Lo tenemos de nuevo entre nosotros, en un vaso de leche. Está inserto en una larga y completísima cadena, y de tal naturaleza sin embargo que casi todos sus anillos son aceptados por el cuerpo humano. Es deglutido, y como toda estructura viviente entraña una salvaje desconfianza hacia cualquier aportación de otros materiales de origen viviente, la cadena es meticulosamente destrozada y los trozos aceptados o rechazados uno por uno.
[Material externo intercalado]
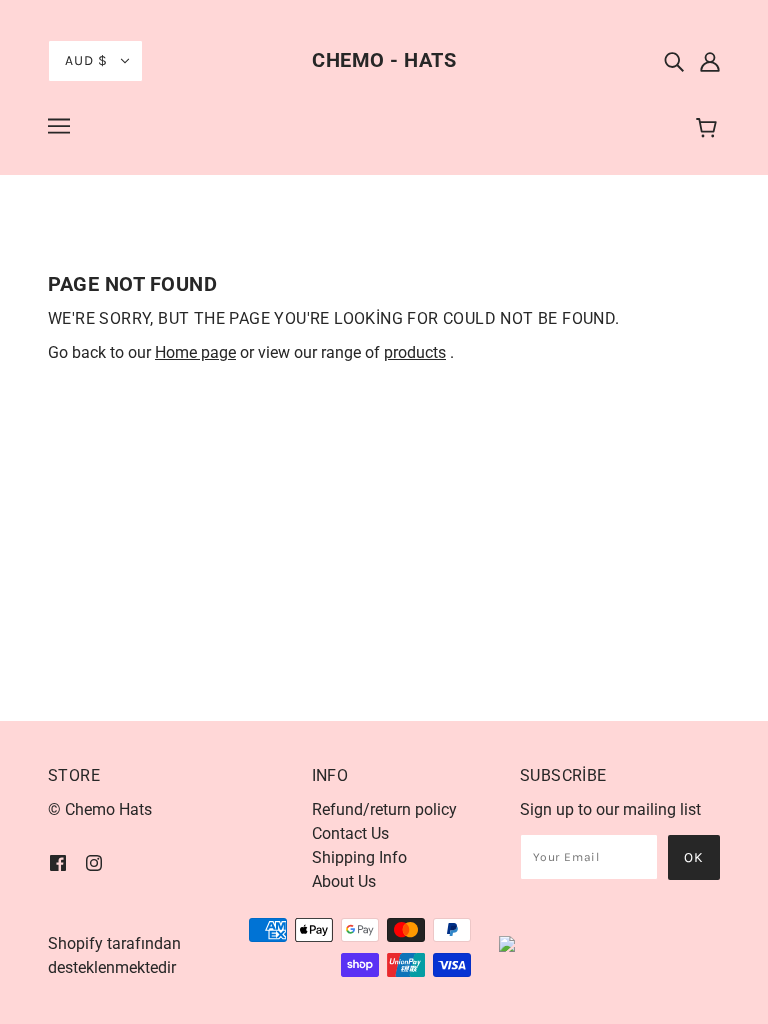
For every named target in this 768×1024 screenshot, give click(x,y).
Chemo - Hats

Uno de ellos, el que nos concierne, trapasa la barrera intestinal y entra en el torrente sanguíneo; emigra, llama a la puerta de una célula nerviosa, entra y suplanta a otro carbono que formaba parte de ella. Esta célula pertenece a un cerebro, y éste es mi cerebro, el de mi «yo» que escribe, y la célula en cuestión, y dentro de ella el átomo en cuestión, se encarga de mi labor de escribir, en un gigantesco y minúsculo juego que nadie ha descrito todavía. Es la célula que en este instante, surgiendo de un entramado laberíntico de síes y noes, hace a mi mano, sí, correr sobre el papel en una determinada dirección y dejarlo marcado con estas volutas que son signos: un doble disparo, hacia arriba y hacia abajo, entre dos niveles de energía, está guiando esta mano mía para que imprima sobre el papel este punto: éste.